Listing –
☆ ☆ ☆ ☆ ☆ ☆ ☆
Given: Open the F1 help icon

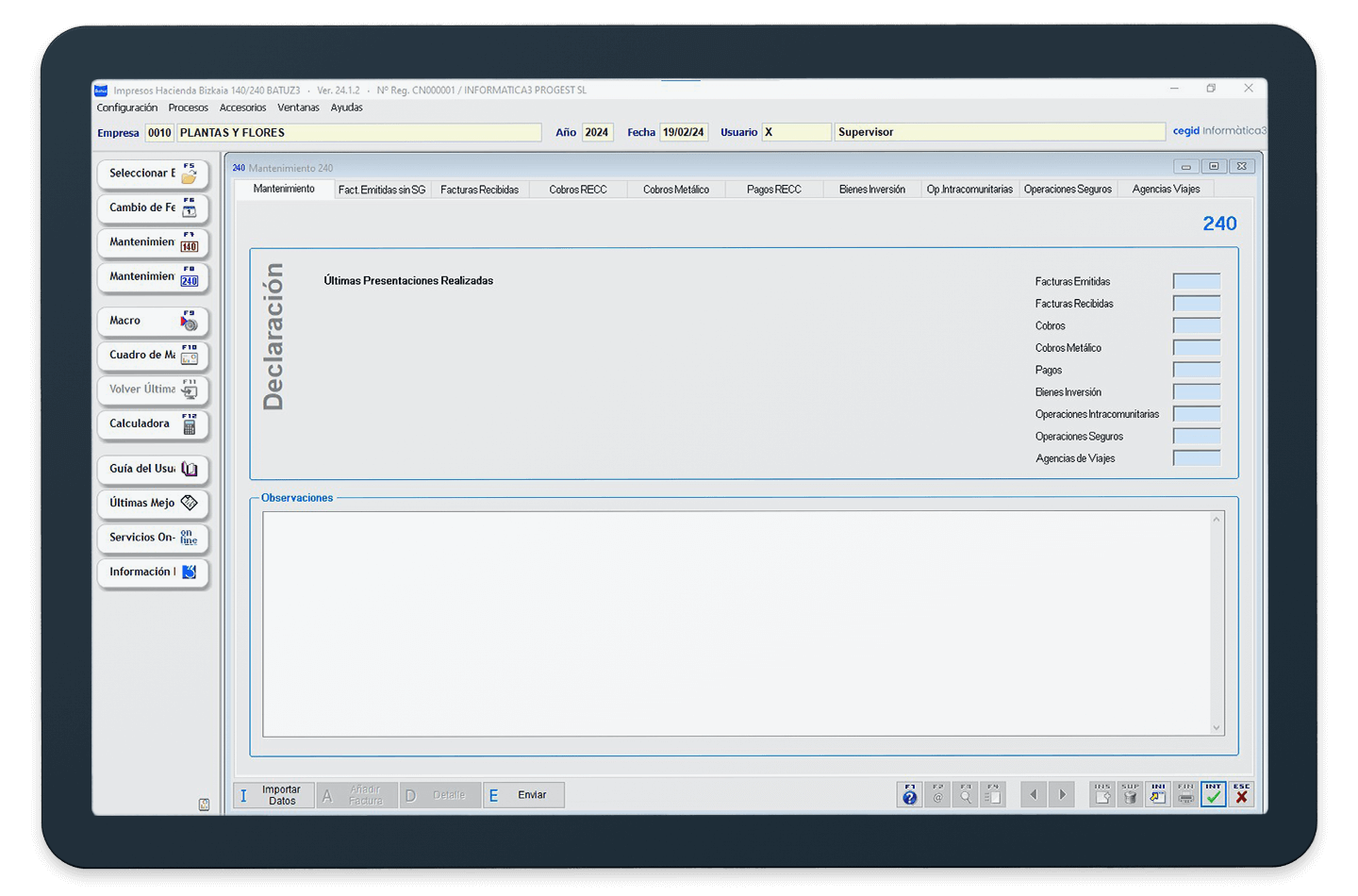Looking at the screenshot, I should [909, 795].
☆ ☆ ☆ ☆ ☆ ☆ ☆
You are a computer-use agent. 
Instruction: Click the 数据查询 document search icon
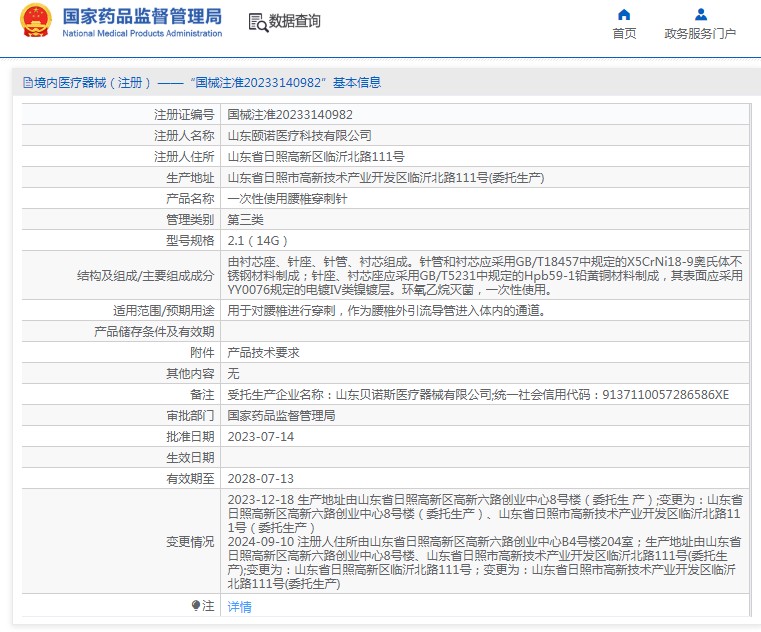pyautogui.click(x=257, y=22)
☆ ☆ ☆ ☆ ☆ ☆ ☆
Reproduce the lines of these rows starting with the line that has "You are a computer-use agent." and ending after the line that has "pyautogui.click(x=257, y=22)", but change "computer-use agent" to "desktop assistant" and keep everything else the same. Leave the pictures out of your version.

Reply to the exercise –
You are a desktop assistant. 
Instruction: Click the 数据查询 document search icon
pyautogui.click(x=257, y=22)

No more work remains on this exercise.